- Born: Francis George Kenna Gallagher 25 May 1917 London, United Kingdom
- Died: 19 April 2011 (aged 93)
- Occupation: Diplomat

= Kenna Gallagher =

British Foreign Office official and diplomat

Francis George Kenna Gallagher (25 May 1917 – 19 April 2011) was a British Foreign Office official and diplomat.

== Early life and education ==
Gallagher was born in London on 25 May 1917 to a middle-class Roman Catholic family. He attended St Joseph's College, Upper Norwood, and passed the University of London matriculation exam in 1933, gaining a place to study Law at King's College London. After graduating, Gallagher took a job as a clerical officer in the Ministry of Agriculture. He was promoted to a junior executive officer in August 1938, but then transferred to the Inland Revenue and was made an assistant examiner. After the outbreak of the Second World War, Gallagher enlisted in the RAF and joined Bomber Command as a Flight Lieutenant in 1941.

== Diplomatic career ==
Gallagher took the diplomatic service entrance exam immediately after being discharged in 1945 and joined the service in November of that year. His first overseas posting was as Vice-Consul in Marseilles (1946–1948). After this, he was promoted to Second Secretary and Grade Seven in the diplomatic service and transferred to the Paris embassy in 1948. Gallagher was moved back to the Foreign Office in London in 1950. He was promoted to First Secretary and sent to the British embassy in Damascus in 1953, acting as chargé d'affaires until 1955.

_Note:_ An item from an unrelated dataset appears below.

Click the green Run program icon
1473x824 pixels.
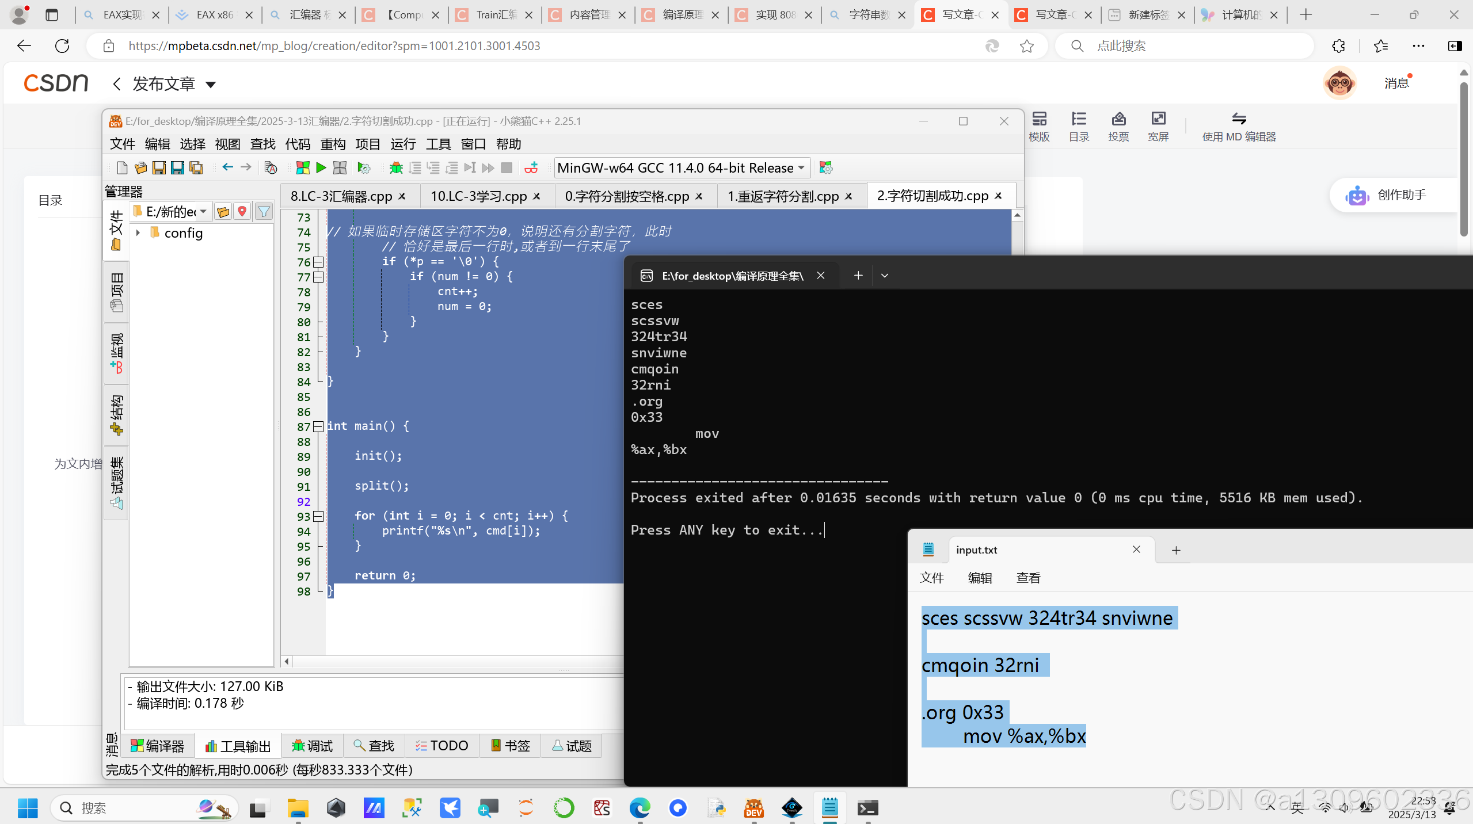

In January 1956, Gallagher was promoted to Counsellor and made Head of the Mutual Aid Department in the Foreign Office, later renamed the European Economic Organisations Department in 1960. In this capacity he was intimately involved in Britain's first unsuccessful application to join the European Common Market under Harold Macmillan. In 1963, he was transferred to the embassy in Berne, before being moved back to London in 1965 to become Head of the Western Economic Department in the Commonwealth Office. In 1967 he became Head of the Common Market Department for a year before being promoted to Assistant Under-Secretary of State for economic affairs at the Foreign and Commonwealth Office in 1968. His final posting was as British ambassador to the Organisation for Economic Co-operation and Development (OECD) in Paris, 1971–1977.

== Later life ==
After his retirement, Gallagher became a consultant on international trade policy for the Confederation of British Industry (1978–1980). He moved to the small village of Kirkwhelpington, near Morpeth in Northumberland, where he maintained his lifelong love of classical music. Gallagher never married and had no children. He died on 19 April 2011, aged 93 and was buried in the graveyard at Cambo, which is a neighbouring village to Kirkwhelpington. He was survived by his manservant, Jack Young.

== Honours ==
- Appointed Companion of the Order of St Michael and St George (CMG) in the 1963 New Year Honours.